American Journal of Physical Medicine and Rehabilitation
2010 April; 89 (4): S33.
Patrick M. Foye, M.D.
Tailbone Pain Center, UMDNJ-New Jersey Medical School, Physical Medicine and Rehabilitation, 90 Bergen Street, DOC-3100, Newark, NJ, United States, 07103. Phone: (973)972-2802. Fax: (973)972-2825. tailbonedoctor.com/.
Case presentation: A 54 year old male presented to a University-based, outpatient, musculoskeletal/pain physical medicine and rehabilitation practice. His chief complaint was several months of coccyx pain (tailbone pain), which began without any trauma. His pain was progressively worsening despite treatment by his primary physician, chiropractic treatments and use of nonsteroidals. He was otherwise healthy, without significant past medical history. Colonoscopy shortly after symptom onset was essentially unremarkable. Physical exam revealed no tenderness in the lumbar region, sacrum, sacroiliac joints, piriformis muscles, ischial bursae, or greater trochanters. However, there was exquisite focal tenderness along the distal coccyx. Sacral radiographs were essentially unremarkable.
Initial imaging studies with x-rays (radiographs): Coccygeal x-rays revealed that the distal coccygeal segment angled backwards (posteriorly) rather than the normal anterior angulation, thus seeming to correspond to his presenting symptoms and his site of tenderness to palpation.

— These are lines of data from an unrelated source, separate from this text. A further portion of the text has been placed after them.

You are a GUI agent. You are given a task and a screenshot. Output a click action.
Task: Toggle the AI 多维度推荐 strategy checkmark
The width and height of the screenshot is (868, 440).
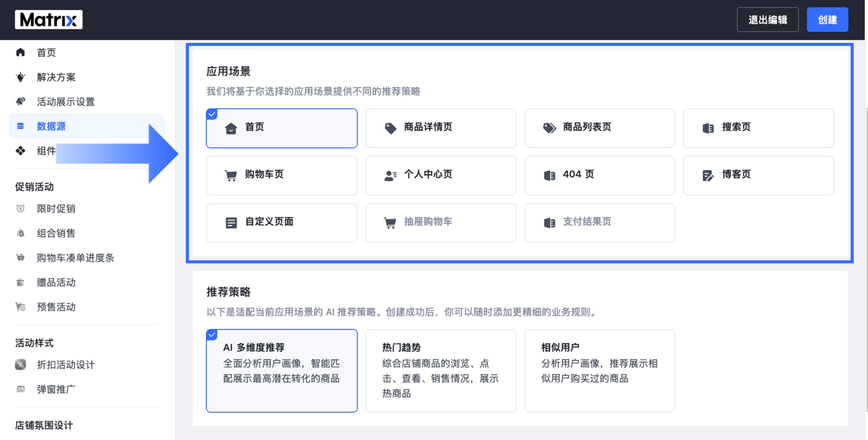[212, 334]

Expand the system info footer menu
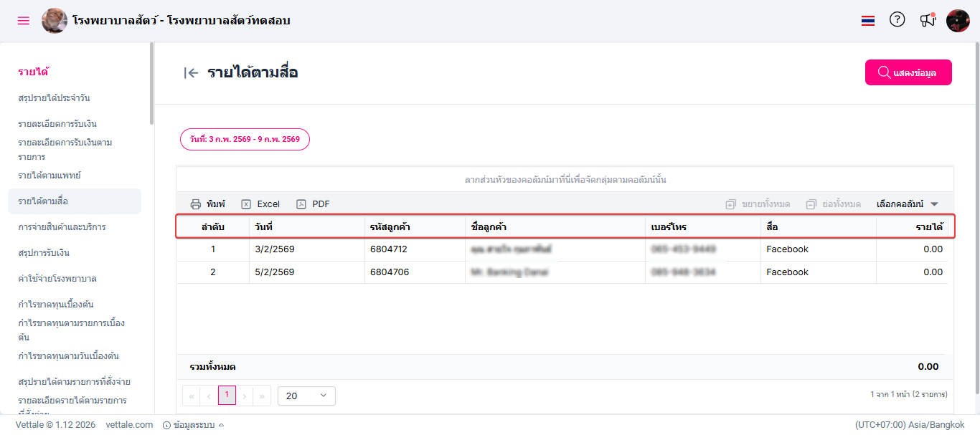pyautogui.click(x=194, y=425)
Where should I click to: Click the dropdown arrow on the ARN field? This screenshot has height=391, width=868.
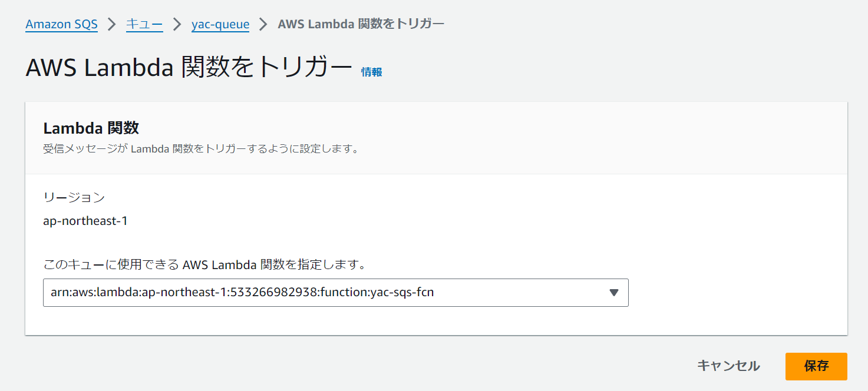click(x=614, y=293)
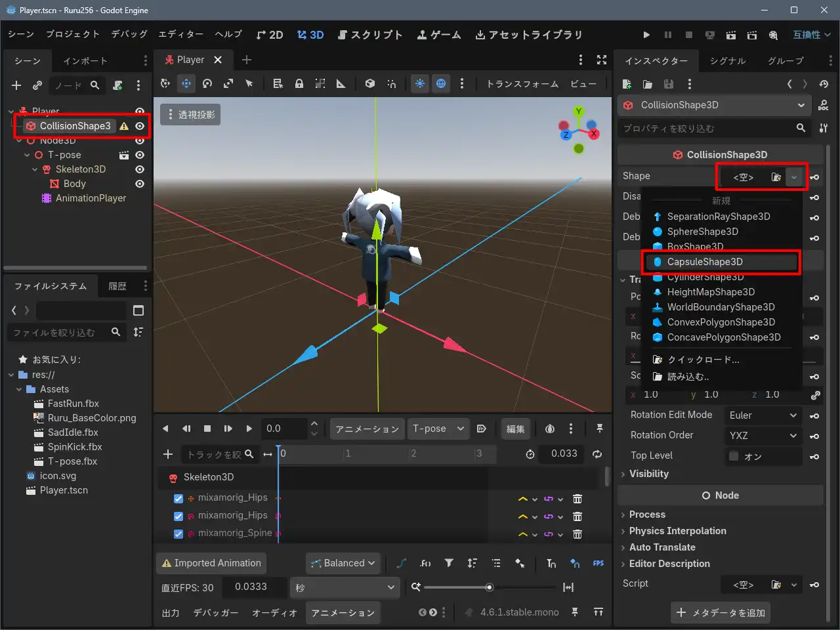The image size is (840, 630).
Task: Choose CapsuleShape3D from the shape list
Action: pyautogui.click(x=705, y=262)
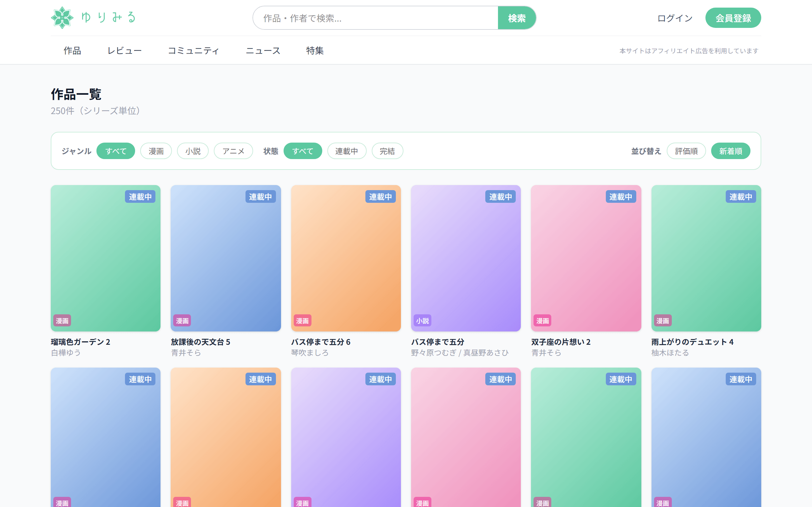Open the ログイン link
Image resolution: width=812 pixels, height=507 pixels.
pos(675,18)
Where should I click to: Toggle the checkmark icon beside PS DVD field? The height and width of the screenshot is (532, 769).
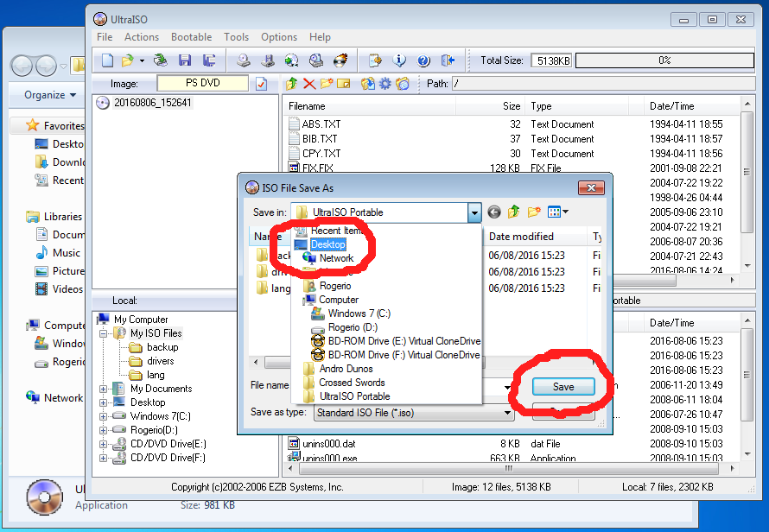tap(262, 84)

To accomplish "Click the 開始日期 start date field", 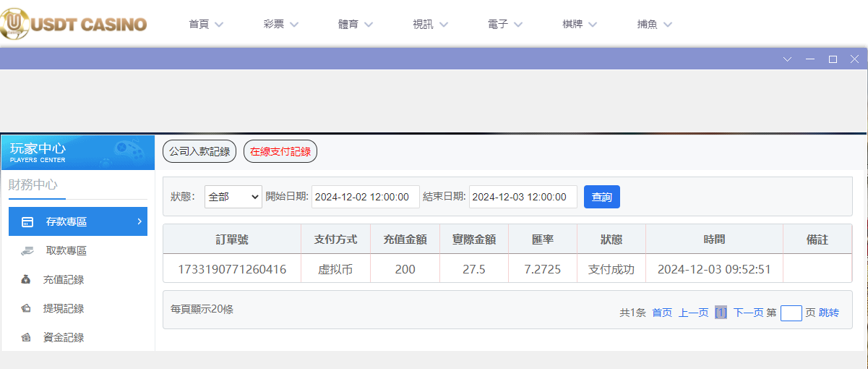I will tap(365, 197).
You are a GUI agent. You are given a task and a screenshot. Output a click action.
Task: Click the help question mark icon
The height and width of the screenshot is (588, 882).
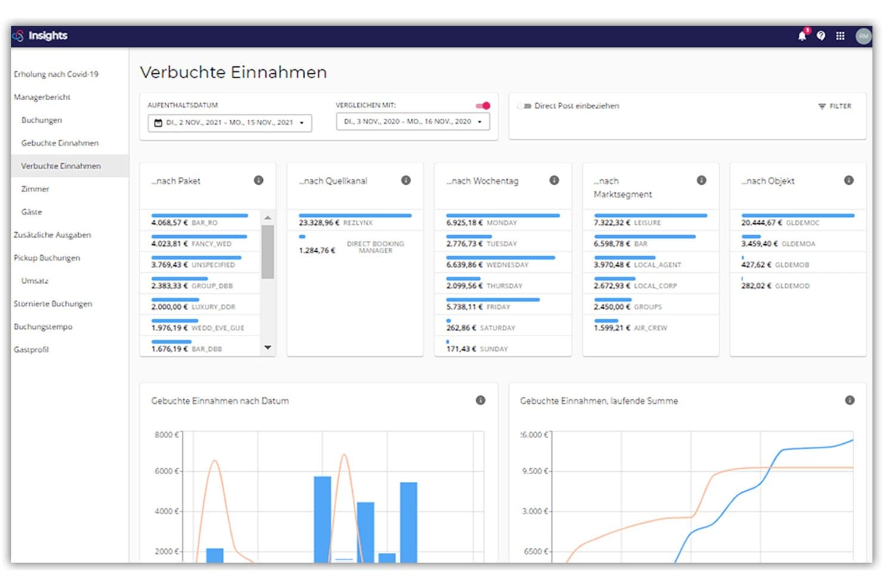821,36
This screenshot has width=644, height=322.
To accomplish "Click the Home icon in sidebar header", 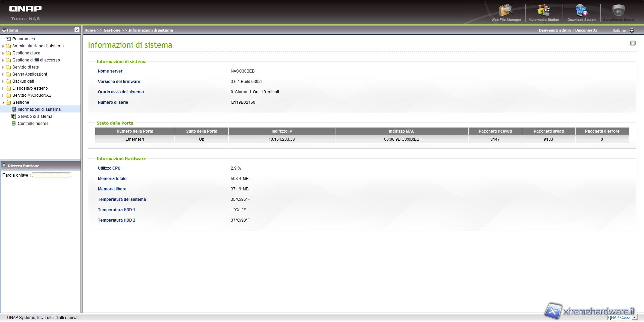I will coord(4,30).
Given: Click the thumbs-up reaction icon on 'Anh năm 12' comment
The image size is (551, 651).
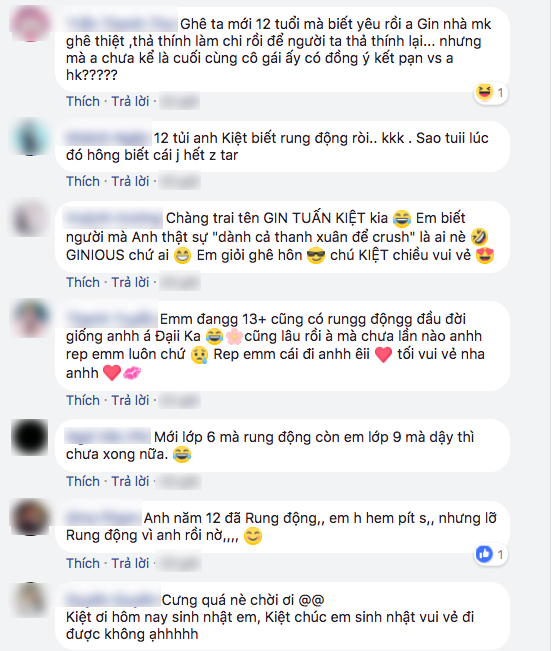Looking at the screenshot, I should tap(484, 554).
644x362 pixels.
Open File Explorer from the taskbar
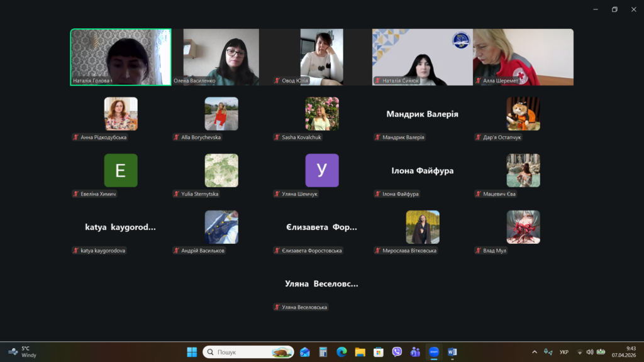coord(360,352)
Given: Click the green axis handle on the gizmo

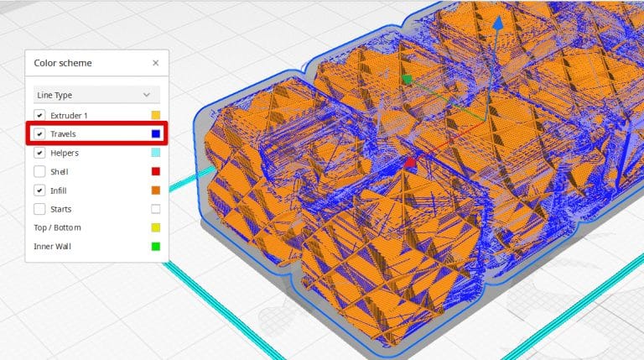Looking at the screenshot, I should pyautogui.click(x=408, y=80).
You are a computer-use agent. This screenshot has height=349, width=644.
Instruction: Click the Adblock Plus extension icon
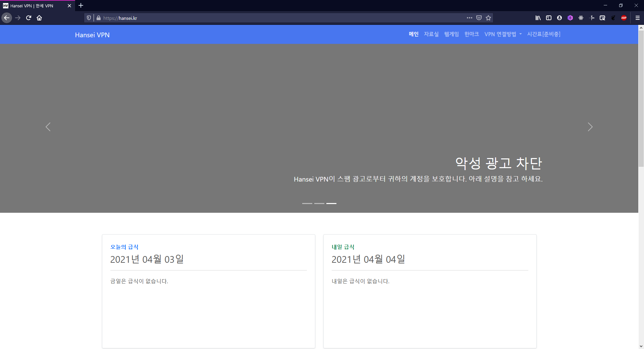(624, 18)
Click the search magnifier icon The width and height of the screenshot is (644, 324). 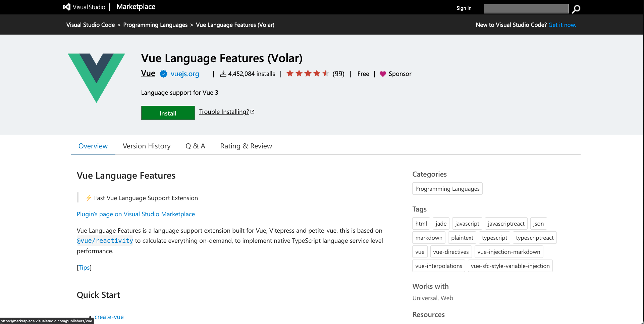coord(576,9)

Initial treatment: A fluoroscopically-guided focal steroid injection was provided there in an attempt to provide symptomatic relief, while insurance authorization was sought for a sacrum/coccyx MRI. The local anesthetic aspect of the injection provided 78% relief, per visual analog scale (pre-injection versus immediately post-injection).
Eventual MRI diagnosis: For two months, he declined the recommendations to undergo the MRI, but eventually did so due to worsening coccyx pain. The sacrum/coccyx MRI revealed a mass causing bony destruction of the left inferior sacrum at approximately S2 through S4, measuring 4.0 x 3.7 x 3.4 cm. Follow-up MRI with and without contrast confirmed the malignant, destructive nature of the mass, which extended into the soft tissue both anterior and posterior to the sacrum. The coccyx appeared uninvolved. Physical exam still revealed only coccyx, not sacral, tenderness.
Surgical treatment: He was sent for surgical and oncology consults, confirming an aggressive local malignancy (a primary bone cancer) needing surgical resection.
Conclusions: This case illustrates the importance of MRI in detecting cancers in patients with coccyx pain, especially in patients with worsening pain, non-traumatic onset, and/or failure to respond to initial treatments.